France : Macron maintient ses propos sur la colonisation, demande « pardon »

10:52  dimanche 19 février 2017 | Par Riyad Hamadi | Actualité 
Emmanuel Macron, ancien ministre de l’Économie et des Finances et candidat du Mouvement En Marche ! à l’élection présidentielle française de 2017. (CRÉDITS : REUTERS ©). (Crédits : FCE ©)

La polémique en France sur les déclarations d’Emmanuel Macron sur la colonisation qualifiée de « crime contre l’humanité » se poursuit. Samedi, le candidat à l’élection présidentielle française a maintenu ses propos, mais il a demandé pardon notamment aux harkis et aux pieds-noirs. « Je ne vais pas retirer mes propos, m’excuser, ou faire moi-même de la repentance», a-t-il prévenu lors d’un meeting à Toulon, dans le sud-est de la France, où il a été accueilli par des manifestants pieds-noirs pour lui réclamer des excuses.

Face à la foule, le président du mouvement En Marche a lancé « Je vous ai compris » ; la célèbre phrase prononcée par le général De Gaule durant la guerre d’Algérie. Il a reconnu « avoir blessé » de nombreux pieds-noirs et a demandé « pardon ».

« (…) Je sais que j’ai blessé (…) (et) je suis désolé de vous avoir blessés, de vous avoir offensés, de vous avoir fait du mal. (…) Pardon pour les passionnés, pardon de vous avoir fait mal, parce que ça n’est pas ce que je voulais », s’est excusé Macron, pour tenter d’éteindre la polémique sur ses déclarations à Alger.
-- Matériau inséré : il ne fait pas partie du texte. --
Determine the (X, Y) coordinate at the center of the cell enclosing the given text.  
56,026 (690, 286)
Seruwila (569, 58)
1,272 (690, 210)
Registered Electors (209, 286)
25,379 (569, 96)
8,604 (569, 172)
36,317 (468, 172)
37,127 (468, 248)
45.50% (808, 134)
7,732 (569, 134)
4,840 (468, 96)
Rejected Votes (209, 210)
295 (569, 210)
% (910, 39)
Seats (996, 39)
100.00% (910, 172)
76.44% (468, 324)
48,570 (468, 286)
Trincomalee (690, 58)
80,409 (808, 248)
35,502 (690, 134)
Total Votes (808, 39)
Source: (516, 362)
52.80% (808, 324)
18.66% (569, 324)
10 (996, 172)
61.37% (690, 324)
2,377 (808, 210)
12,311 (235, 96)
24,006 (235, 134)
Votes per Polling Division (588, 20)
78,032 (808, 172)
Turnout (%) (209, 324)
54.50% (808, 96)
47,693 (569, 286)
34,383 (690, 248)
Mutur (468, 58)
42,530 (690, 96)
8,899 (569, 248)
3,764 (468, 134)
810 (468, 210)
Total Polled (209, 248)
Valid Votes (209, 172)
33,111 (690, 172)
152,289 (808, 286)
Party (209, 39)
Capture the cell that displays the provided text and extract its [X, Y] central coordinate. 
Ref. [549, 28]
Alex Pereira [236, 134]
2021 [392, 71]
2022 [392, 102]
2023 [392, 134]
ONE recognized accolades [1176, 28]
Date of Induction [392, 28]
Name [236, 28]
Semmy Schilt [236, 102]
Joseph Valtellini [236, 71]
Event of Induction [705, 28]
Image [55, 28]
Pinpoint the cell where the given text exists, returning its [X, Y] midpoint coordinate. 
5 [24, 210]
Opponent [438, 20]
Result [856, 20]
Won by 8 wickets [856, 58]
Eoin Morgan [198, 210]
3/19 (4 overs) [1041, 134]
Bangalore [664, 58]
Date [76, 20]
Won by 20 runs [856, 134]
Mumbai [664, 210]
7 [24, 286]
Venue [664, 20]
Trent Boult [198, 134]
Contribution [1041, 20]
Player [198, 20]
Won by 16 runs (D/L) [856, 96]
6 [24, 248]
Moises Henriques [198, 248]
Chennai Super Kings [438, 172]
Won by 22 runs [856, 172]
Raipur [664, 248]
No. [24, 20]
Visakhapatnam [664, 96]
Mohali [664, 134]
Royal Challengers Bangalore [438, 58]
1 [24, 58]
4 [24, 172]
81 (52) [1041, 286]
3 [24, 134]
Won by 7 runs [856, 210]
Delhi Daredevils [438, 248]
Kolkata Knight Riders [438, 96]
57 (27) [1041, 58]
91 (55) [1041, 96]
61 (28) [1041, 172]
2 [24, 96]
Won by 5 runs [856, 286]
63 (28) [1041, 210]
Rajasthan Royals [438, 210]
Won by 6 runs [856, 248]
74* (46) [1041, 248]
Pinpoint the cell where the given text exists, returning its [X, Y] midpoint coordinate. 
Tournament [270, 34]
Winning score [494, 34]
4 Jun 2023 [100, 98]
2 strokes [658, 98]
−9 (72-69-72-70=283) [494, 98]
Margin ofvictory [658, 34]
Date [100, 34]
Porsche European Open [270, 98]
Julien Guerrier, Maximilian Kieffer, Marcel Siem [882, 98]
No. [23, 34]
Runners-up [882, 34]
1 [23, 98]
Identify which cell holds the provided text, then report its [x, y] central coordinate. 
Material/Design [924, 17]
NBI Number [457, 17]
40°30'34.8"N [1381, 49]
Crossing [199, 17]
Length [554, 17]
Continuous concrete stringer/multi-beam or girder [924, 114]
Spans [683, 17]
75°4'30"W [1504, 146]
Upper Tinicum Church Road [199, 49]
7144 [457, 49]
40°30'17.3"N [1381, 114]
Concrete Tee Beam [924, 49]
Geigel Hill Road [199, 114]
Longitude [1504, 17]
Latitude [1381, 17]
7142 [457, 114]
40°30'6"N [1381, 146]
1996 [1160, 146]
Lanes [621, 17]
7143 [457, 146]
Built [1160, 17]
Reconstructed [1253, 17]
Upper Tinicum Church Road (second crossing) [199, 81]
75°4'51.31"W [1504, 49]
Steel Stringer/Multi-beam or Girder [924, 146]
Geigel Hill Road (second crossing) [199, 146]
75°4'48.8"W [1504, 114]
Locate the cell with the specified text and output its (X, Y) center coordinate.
Au passage, dans son discours il a gommé le terme « crimes contre l’humanité » au profit de « crime contre l’humain », remarque Le Monde.

L’ancien ministre, dont le meeting a été perturbé par une manifestation organisée par le Front National (extrême droite), a estimé que « la responsabilité de la France était de les réconcilier ». Il s’adressait ainsi « aux rapatriés, aux harkis et aux anciens soldats », en les exhortant à « ne jamais céder à la haine », rapporte Le Figaro.

Les déclarations de Macron sur la colonisation lui ont valu des critiques notamment de la part de la droite et de l’extrême droite en France.